Citez en entier l'extrait sur le collectionneur des Beatles, sans y changer un seul mot.

***** Extrait de page

En face, Pierre-Marc Aubry, un autre Beatlemaniaque, tient son stand et fait visiter sa petite expo. Pierre-Marc possède 3 000 vinyles des Beatles en pressage original (« pas de réédition à la maison, interdit par le règlement« ) et complète sa collection au volant d’un taxi anglais de 1975. « Je conduis aussi des mariés parfois. Un jour, je klaxonne et je vois un gros truc rouge au loin. C’était un bus british à l’effigie des Beatles. J’ai dit aux époux que c’était de la provocation. Qu’on arrêtait tout. (rires) Je suis meilleur acheteur que vendeur. Je vais pas à la pêche, pas à la chasse, je joue pas au football. J’ai trois passions: ma femme, les Beatles et la photo. Dans la maison, j’ai juste un poster. Pour le reste, faut aller dans le musée. Une pièce fermée à je ne sais pas combien de tours. Avec caméras, etc. Pour les gens de mon âge, avec les Beatles, on repart 50 ans en arrière et on revoit les têtes des copines. C’est un peu ça. Pas de la nostalgie, mais des cartes postales de notre vie. »

**********
***** Lignes

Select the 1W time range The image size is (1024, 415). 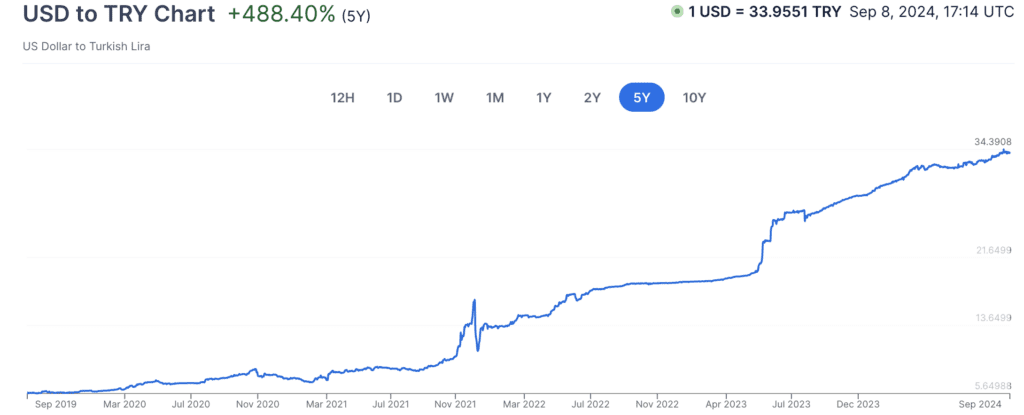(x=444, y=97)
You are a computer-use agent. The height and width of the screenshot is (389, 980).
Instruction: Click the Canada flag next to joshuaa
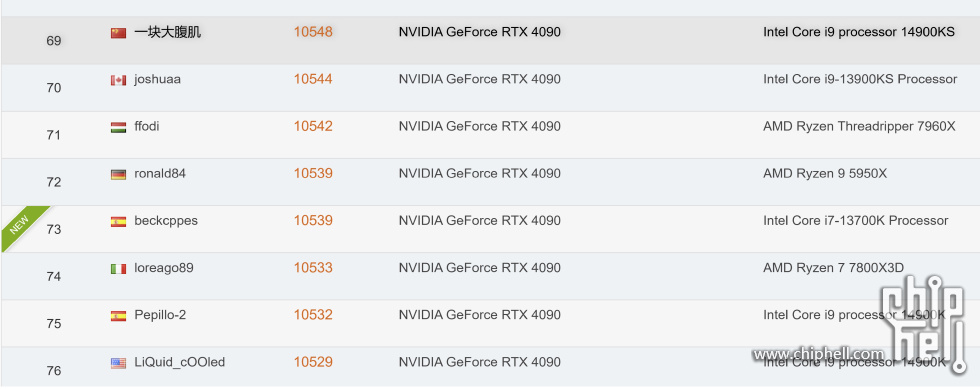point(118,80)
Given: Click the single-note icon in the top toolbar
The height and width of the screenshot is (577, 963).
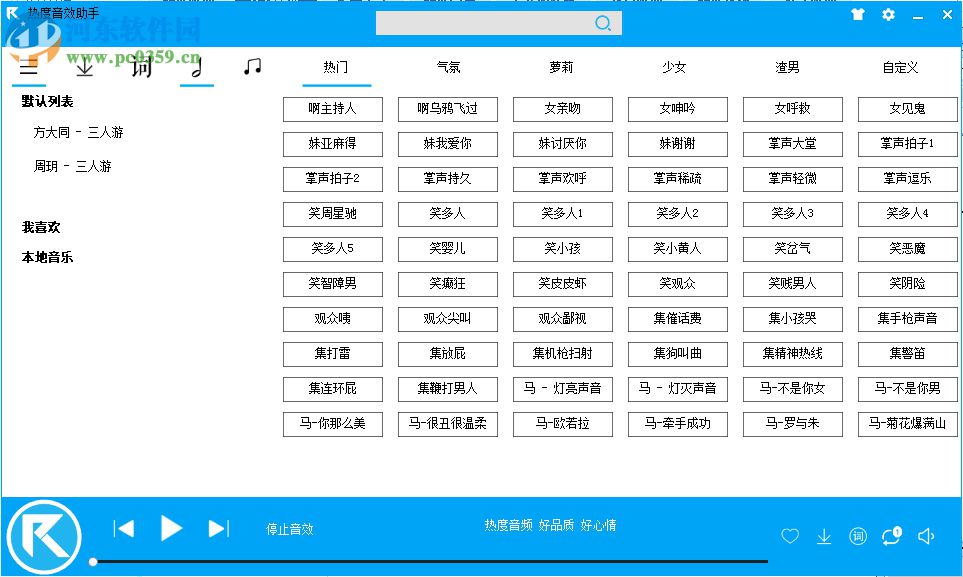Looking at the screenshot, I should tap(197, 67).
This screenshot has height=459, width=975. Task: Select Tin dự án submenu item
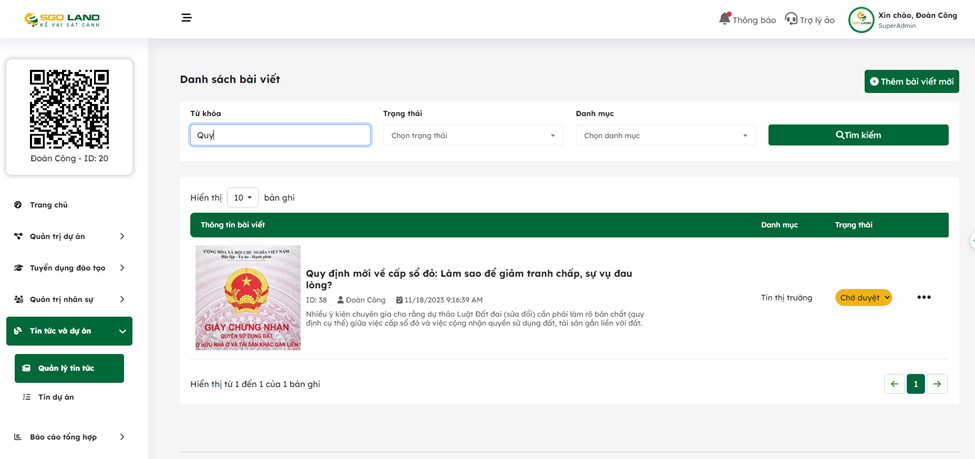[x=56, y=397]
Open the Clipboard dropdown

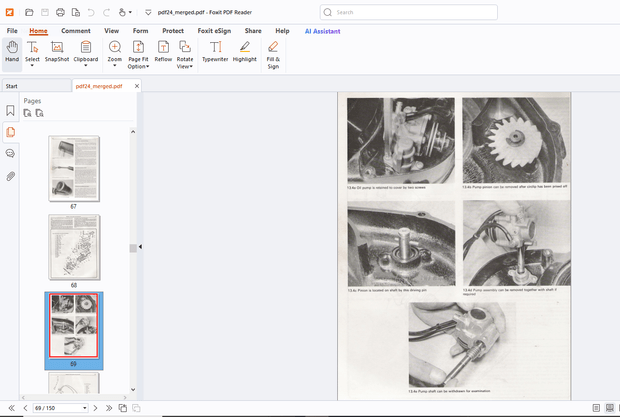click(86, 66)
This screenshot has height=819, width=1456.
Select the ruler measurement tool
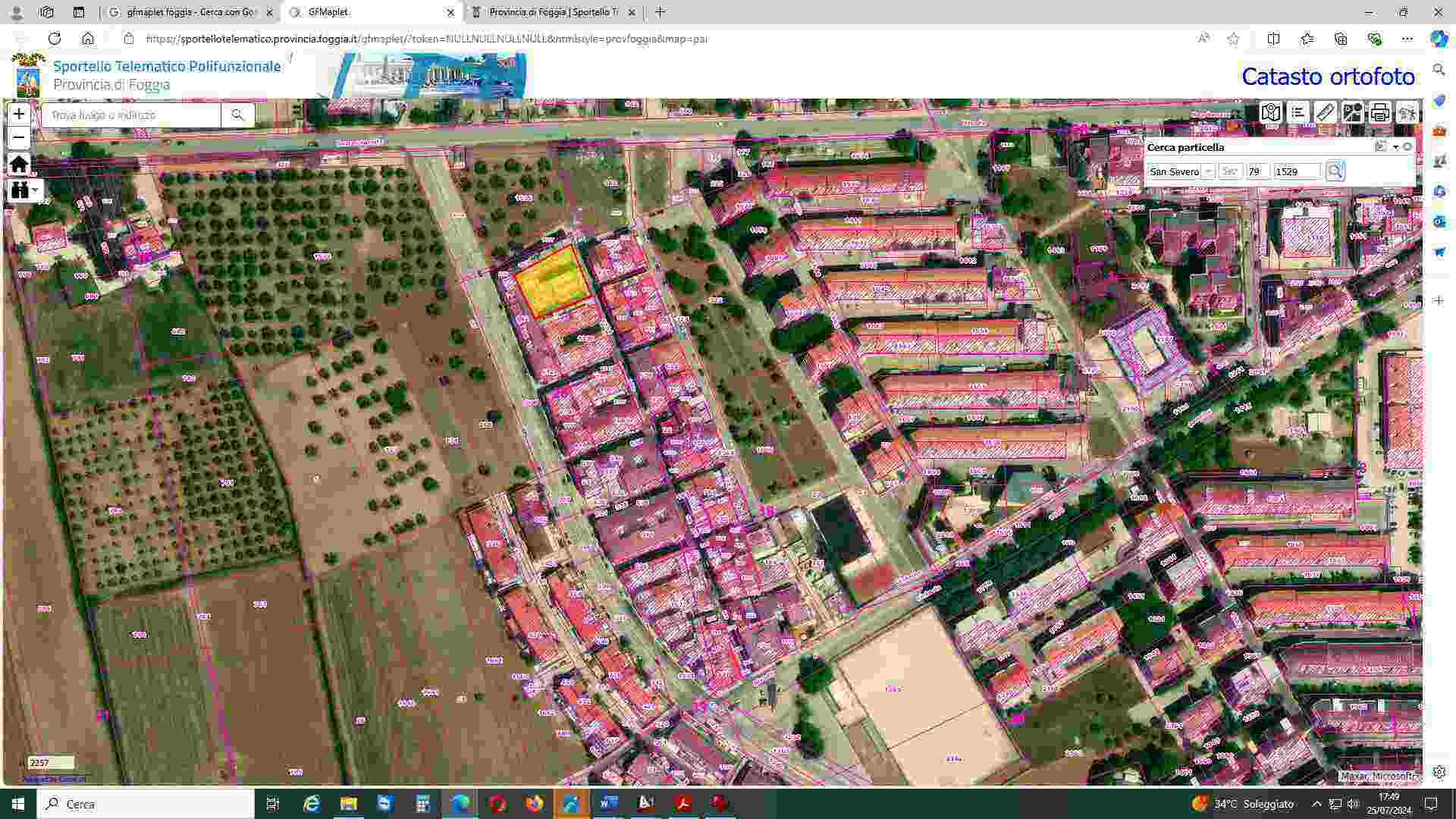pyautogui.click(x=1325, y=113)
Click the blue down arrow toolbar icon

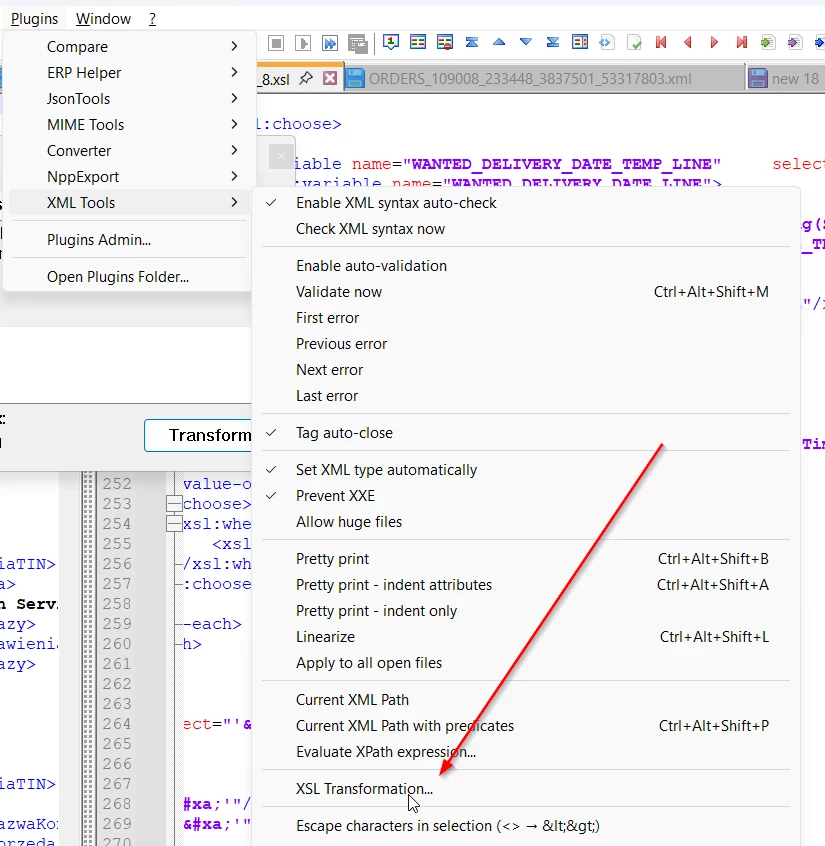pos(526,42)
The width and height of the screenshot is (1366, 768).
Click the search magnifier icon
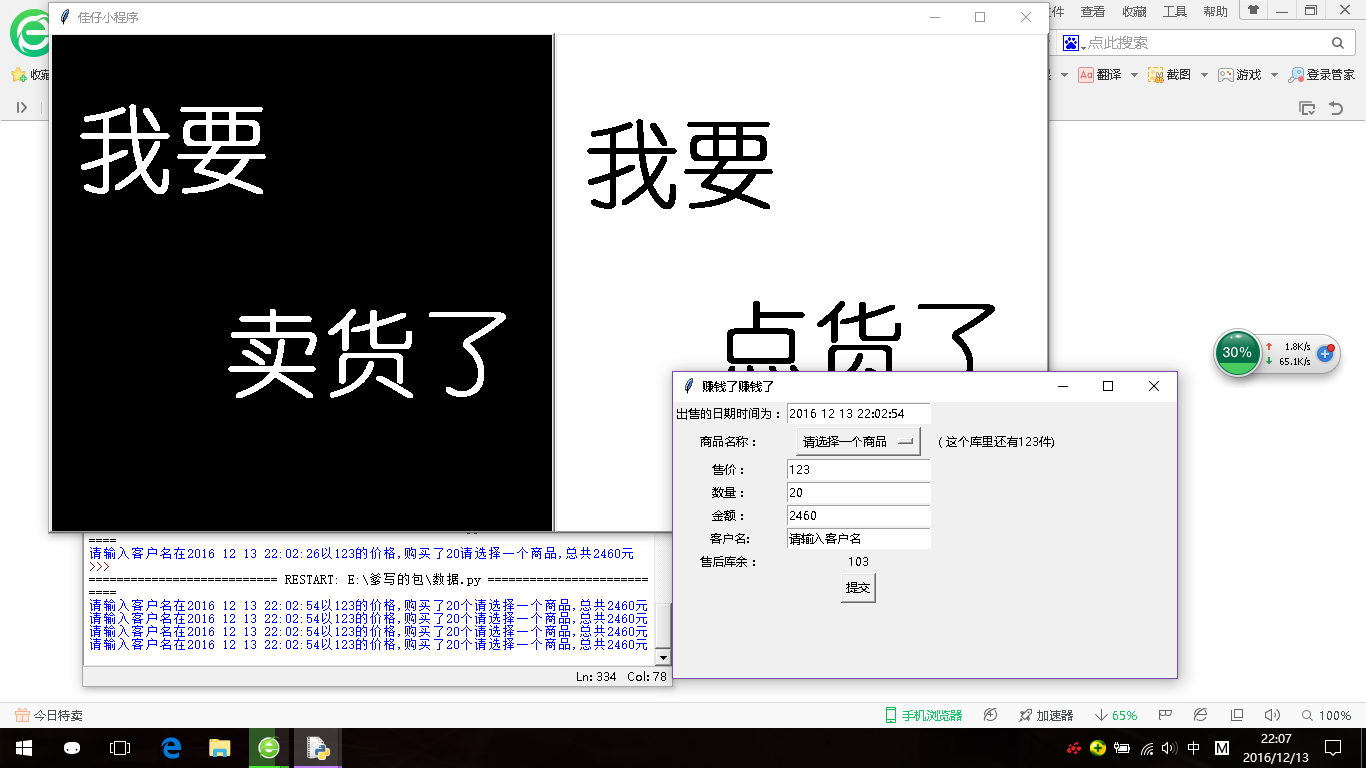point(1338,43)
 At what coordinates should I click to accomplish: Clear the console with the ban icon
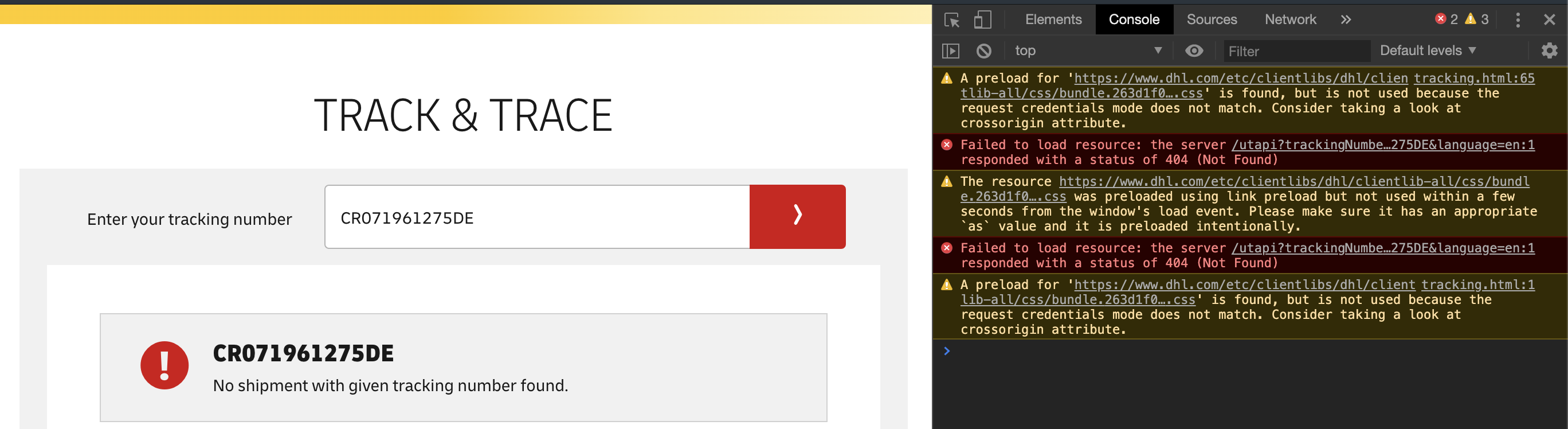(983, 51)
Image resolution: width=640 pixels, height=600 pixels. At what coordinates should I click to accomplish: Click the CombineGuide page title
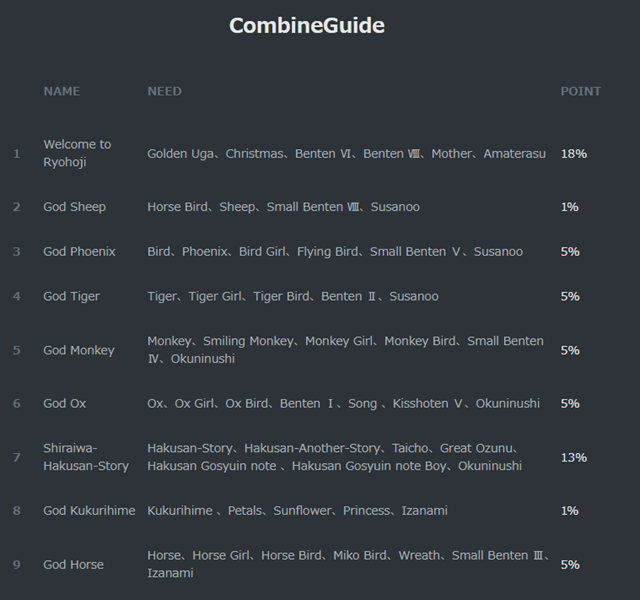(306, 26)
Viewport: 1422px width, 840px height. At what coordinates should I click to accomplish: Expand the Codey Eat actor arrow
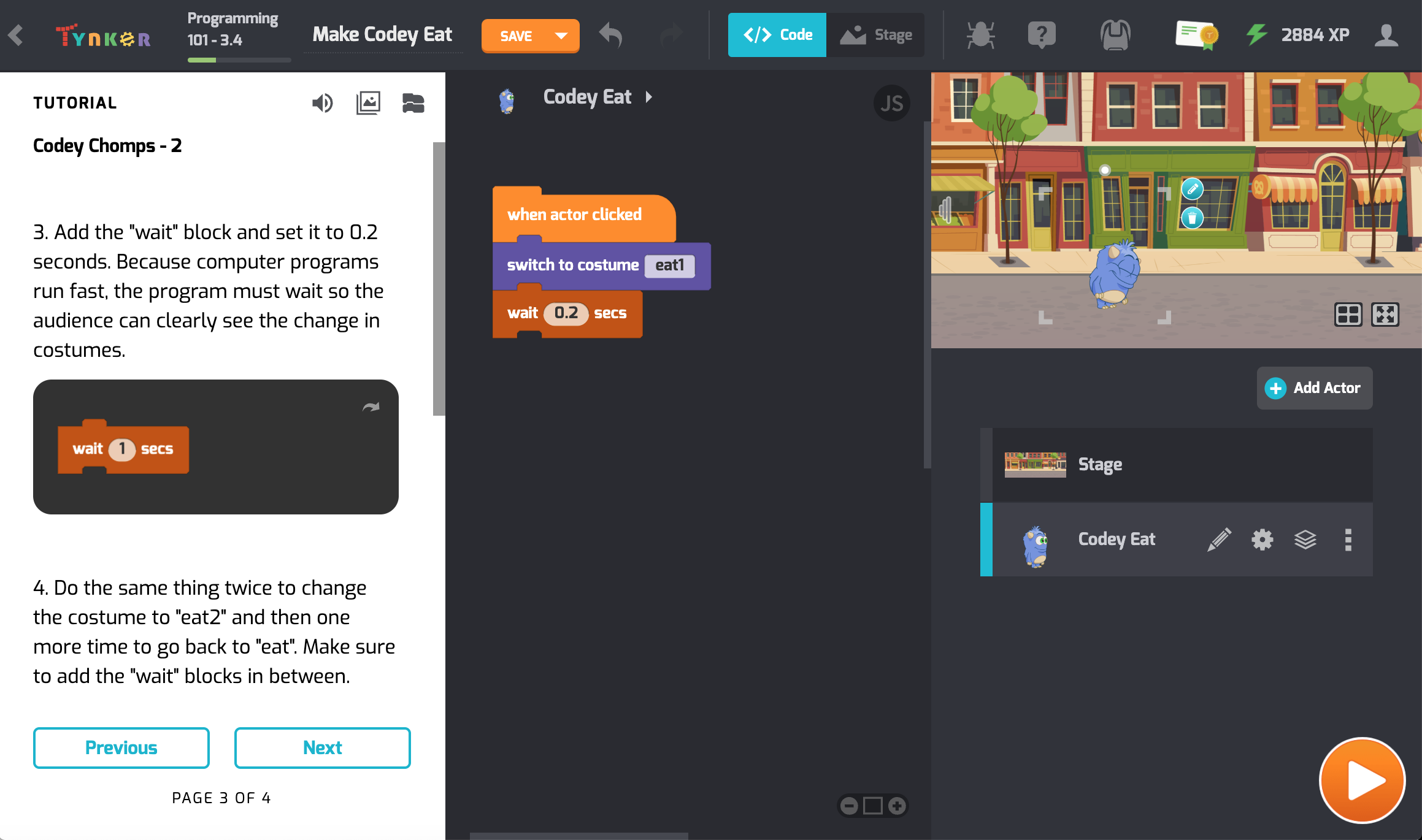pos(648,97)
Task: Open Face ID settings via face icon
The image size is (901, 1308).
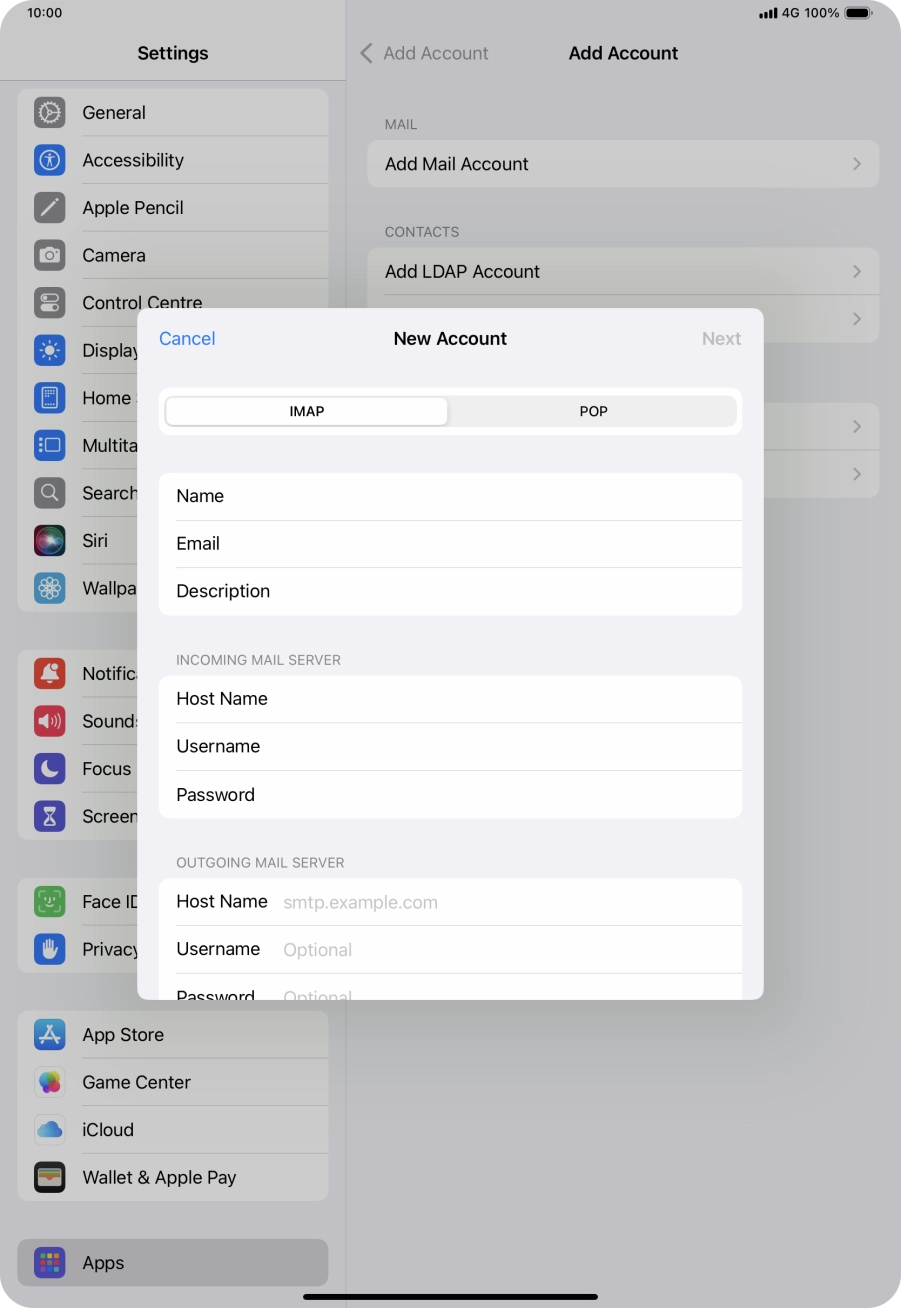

**********

▸ Réponse:
En face, Pierre-Marc Aubry, un autre Beatlemaniaque, tient son stand et fait visiter sa petite expo. Pierre-Marc possède 3 000 vinyles des Beatles en pressage original (« pas de réédition à la maison, interdit par le règlement« ) et complète sa collection au volant d’un taxi anglais de 1975. « Je conduis aussi des mariés parfois. Un jour, je klaxonne et je vois un gros truc rouge au loin. C’était un bus british à l’effigie des Beatles. J’ai dit aux époux que c’était de la provocation. Qu’on arrêtait tout. (rires) Je suis meilleur acheteur que vendeur. Je vais pas à la pêche, pas à la chasse, je joue pas au football. J’ai trois passions: ma femme, les Beatles et la photo. Dans la maison, j’ai juste un poster. Pour le reste, faut aller dans le musée. Une pièce fermée à je ne sais pas combien de tours. Avec caméras, etc. Pour les gens de mon âge, avec les Beatles, on repart 50 ans en arrière et on revoit les têtes des copines. C’est un peu ça. Pas de la nostalgie, mais des cartes postales de notre vie. »